* [Task prompt]
Rewrite all of the material below, replacing "window" with "dialog" and leaving everything else unchanged.

[start]

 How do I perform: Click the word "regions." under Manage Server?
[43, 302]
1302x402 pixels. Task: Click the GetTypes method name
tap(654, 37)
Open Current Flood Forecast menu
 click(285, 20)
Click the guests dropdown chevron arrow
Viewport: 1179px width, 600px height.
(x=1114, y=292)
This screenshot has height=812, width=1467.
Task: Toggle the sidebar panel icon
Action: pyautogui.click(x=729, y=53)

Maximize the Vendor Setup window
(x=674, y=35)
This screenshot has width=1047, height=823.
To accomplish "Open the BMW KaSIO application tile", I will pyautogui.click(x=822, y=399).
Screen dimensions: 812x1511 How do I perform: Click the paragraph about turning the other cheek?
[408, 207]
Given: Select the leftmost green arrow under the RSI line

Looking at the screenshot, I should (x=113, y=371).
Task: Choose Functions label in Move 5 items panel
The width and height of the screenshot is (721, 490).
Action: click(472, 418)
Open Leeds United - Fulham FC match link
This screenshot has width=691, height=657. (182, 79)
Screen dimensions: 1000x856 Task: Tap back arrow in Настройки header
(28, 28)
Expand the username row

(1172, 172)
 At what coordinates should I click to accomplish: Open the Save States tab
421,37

[end]

* [Solution to the exercise]
 How do I perform: Click the word "regions." under Manage Server?
[43, 302]
1302x402 pixels. Task: Click the GetTypes method name
tap(654, 37)
Open Current Flood Forecast menu
 click(285, 20)
Click the guests dropdown chevron arrow
Viewport: 1179px width, 600px height.
(x=1114, y=292)
This screenshot has height=812, width=1467.
Task: Toggle the sidebar panel icon
Action: pyautogui.click(x=729, y=53)

Maximize the Vendor Setup dialog
(x=674, y=35)
This screenshot has width=1047, height=823.
To accomplish "Open the BMW KaSIO application tile", I will pyautogui.click(x=822, y=399).
Screen dimensions: 812x1511 How do I perform: Click the paragraph about turning the other cheek?
[408, 207]
Given: Select the leftmost green arrow under the RSI line

Looking at the screenshot, I should (x=113, y=371).
Task: Choose Functions label in Move 5 items panel
The width and height of the screenshot is (721, 490).
Action: click(472, 418)
Open Leeds United - Fulham FC match link
This screenshot has width=691, height=657. (182, 79)
Screen dimensions: 1000x856 Task: Tap back arrow in Настройки header
(28, 28)
Expand the username row

(1172, 172)
 At what coordinates should I click to accomplish: Open the Save States tab
421,37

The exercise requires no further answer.